Interpretive Summary: A rapid diagnostic test for Classical Swine Fever Virus (CSFV) was evaluated on nasal swab samples obtained from pig holdings in the Dominican Republic. Classical Swine Fever is enzootic in the Dominican Republic. Samples were obtained from pigs with or without symptoms compatible with Classical Swine Fever. The test proved to be more sensitive than virus isolation with specificity close to 100%. All infected pig holdings were identified by the test, while virus isolation detected 3 out 4 infected premises. This simple test allowed a rapid an accurate way to detect CSFV infected animals.

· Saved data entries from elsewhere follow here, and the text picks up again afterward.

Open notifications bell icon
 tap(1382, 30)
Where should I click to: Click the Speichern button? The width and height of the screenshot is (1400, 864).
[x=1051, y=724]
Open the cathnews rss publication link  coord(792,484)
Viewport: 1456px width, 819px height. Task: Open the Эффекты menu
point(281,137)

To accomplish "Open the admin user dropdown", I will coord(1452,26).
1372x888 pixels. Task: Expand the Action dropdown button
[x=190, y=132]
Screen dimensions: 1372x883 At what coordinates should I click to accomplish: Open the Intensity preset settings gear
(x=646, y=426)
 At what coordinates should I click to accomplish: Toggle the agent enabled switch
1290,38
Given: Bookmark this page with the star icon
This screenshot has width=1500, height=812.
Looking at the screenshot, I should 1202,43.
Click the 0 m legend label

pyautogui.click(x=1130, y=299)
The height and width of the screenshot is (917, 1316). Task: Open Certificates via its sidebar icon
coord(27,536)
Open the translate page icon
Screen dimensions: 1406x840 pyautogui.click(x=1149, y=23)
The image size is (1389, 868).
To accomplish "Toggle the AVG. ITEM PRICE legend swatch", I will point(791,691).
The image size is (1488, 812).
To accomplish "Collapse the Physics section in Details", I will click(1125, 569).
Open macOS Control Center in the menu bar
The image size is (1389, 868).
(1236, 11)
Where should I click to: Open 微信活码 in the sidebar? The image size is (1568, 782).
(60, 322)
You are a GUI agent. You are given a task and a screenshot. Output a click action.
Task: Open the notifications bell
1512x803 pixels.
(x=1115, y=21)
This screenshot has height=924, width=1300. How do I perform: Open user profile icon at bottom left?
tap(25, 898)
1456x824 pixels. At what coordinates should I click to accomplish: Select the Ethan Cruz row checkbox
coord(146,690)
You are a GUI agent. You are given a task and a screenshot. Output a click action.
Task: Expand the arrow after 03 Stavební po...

Technical Abstract: A fluorogenic-probe hydrolysis (TaqMan)-reverse transcriptase PCR for classical swine fever virus (CSFV) was evaluated for diagnostic sensitivity and specificity using clinical samples obtained from the Dominican Republic where the disease is enzootic. The test, using nasal swab samples taken from both symptomatic and asymptomatic animals, exceeded the diagnostic sensitivity of virus isolation (100% vs 72.4%, respectively) with little loss of specificity (98.9% vs 100%, respectively). At the herd level, 3 out of 4 infected farms were detected by virus isolation, while the CSF real time RT-PCR assay identified all four infected premises. This simple and accurate test permits rapid detection of CSFV in affected herds.